PROBLEMATIC pigeons will no longer be able to nest under the railway bridge on Chepstow Road thanks to nets installed after a story appeared in the Argus in June.
Network Rail put up the nets after councillors raised concerns about safety, adding the birds were so foul they made worshippers reluctant to go to a nearby mosque.
Maindee residents had hoped for a solution for years and say they are delighted action has finally been taken.
Worshippers at the Shahporan Bangladeshi Jam’e Mosque had to walk underneath the bridge to get to prayers, but many felt the pigeon mess made it difficult to be clean before entering the mosque, a requirement in Islam.
Others said the pigeon prevalence was dangerous as people had slipped over on the droppings.
Councillor Christine Jenkins said her husband noticed workmen installing the netting last week. “I want to say ‘Thank you’ to Network Rail”, she said. “It has been installed since we put it in the paper and it’s a good result. We have waited a long time to have netting put under the bridge. It’s nice to know Network Rail is listening to the public. It’s going to have a good effect on the community – they have been fighting for years for it.”
One worshipper, Abbas Meah, 75, who has lived in Maindee since 1962, said the pigeons had been a serious problem. “People must walk through pigeon mess on both sides of the bridge,” he said prior to the nets being installed. “People can’t pray like this.”
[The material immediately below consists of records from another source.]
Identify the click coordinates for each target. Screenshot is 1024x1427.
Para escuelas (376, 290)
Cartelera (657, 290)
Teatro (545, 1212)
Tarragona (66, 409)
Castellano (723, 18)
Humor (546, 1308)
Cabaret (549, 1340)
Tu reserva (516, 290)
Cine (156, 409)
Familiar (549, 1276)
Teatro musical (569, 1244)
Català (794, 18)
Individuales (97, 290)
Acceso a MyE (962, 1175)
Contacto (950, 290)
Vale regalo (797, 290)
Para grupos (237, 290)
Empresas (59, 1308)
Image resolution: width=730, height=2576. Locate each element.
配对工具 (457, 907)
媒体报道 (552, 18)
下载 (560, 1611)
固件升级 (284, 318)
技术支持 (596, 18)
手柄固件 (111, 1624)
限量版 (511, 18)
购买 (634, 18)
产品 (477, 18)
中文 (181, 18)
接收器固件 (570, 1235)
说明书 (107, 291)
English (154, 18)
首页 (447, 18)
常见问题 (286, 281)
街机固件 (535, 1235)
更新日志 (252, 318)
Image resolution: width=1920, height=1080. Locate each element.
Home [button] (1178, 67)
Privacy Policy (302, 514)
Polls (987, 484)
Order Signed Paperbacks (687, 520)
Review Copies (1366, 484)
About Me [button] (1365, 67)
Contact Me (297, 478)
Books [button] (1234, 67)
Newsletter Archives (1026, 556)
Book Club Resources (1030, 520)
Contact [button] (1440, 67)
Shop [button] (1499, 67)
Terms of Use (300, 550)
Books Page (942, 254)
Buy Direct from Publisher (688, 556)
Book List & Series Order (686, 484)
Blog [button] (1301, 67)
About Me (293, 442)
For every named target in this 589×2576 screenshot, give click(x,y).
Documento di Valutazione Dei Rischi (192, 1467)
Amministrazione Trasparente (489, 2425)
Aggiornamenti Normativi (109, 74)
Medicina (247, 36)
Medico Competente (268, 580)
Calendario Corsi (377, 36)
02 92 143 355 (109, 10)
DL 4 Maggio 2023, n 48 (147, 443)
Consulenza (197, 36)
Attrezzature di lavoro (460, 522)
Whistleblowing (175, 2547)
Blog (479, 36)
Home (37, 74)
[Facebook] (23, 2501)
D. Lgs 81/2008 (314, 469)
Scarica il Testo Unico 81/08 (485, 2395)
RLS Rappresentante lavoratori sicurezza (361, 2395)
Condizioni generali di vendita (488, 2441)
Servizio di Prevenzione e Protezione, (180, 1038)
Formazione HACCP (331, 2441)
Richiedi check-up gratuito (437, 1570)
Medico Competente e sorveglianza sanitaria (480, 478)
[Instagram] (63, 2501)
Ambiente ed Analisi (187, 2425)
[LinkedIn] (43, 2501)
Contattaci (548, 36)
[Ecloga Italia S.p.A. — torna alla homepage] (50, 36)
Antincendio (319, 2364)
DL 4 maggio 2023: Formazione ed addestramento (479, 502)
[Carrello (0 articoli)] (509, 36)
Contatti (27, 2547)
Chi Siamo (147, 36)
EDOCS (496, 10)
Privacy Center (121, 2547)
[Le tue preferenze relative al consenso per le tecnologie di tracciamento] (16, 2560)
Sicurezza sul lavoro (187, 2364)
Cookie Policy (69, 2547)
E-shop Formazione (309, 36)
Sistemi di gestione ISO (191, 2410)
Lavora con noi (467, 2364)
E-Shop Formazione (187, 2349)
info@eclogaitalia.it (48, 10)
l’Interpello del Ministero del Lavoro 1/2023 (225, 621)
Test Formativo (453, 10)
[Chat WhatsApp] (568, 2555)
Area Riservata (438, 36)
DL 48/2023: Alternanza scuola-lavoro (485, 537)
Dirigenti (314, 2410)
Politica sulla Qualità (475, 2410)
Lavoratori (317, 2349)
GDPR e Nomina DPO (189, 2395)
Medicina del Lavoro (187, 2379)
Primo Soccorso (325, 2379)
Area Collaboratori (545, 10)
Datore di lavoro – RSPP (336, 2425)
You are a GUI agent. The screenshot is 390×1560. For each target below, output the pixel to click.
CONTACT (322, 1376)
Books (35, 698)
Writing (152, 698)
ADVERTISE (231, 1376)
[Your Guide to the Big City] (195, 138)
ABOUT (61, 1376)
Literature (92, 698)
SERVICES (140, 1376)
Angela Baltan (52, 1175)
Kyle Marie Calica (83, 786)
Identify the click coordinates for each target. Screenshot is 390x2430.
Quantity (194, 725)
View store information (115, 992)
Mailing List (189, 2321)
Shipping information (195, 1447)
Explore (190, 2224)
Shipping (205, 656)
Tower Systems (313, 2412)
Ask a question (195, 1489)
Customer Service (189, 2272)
Majid Rahman, councillor for Victoria ward, said the walls had been “grubby with pigeon mess. It’s a health and safety issue. Someone badly hurt their hand as a result of droppings on a metal grate.”
Cllrs Rahman and Jenkins delivered a leaflet to Maindee residents last week saying the nets had been installed “to protect you from pigeon droppings” after talks with the council’s street scene department, Network Rail and Maindee Action Group.
A Network Rail spokesman said previously: “Network Rail has a responsibility to taxpayers to ensure that it spends its limited public funds wisely.
“When looking at the problem and nuisance we know pigeons cause, we look at the scale of the problem and undertake a risk assessment to make an informed judgement.”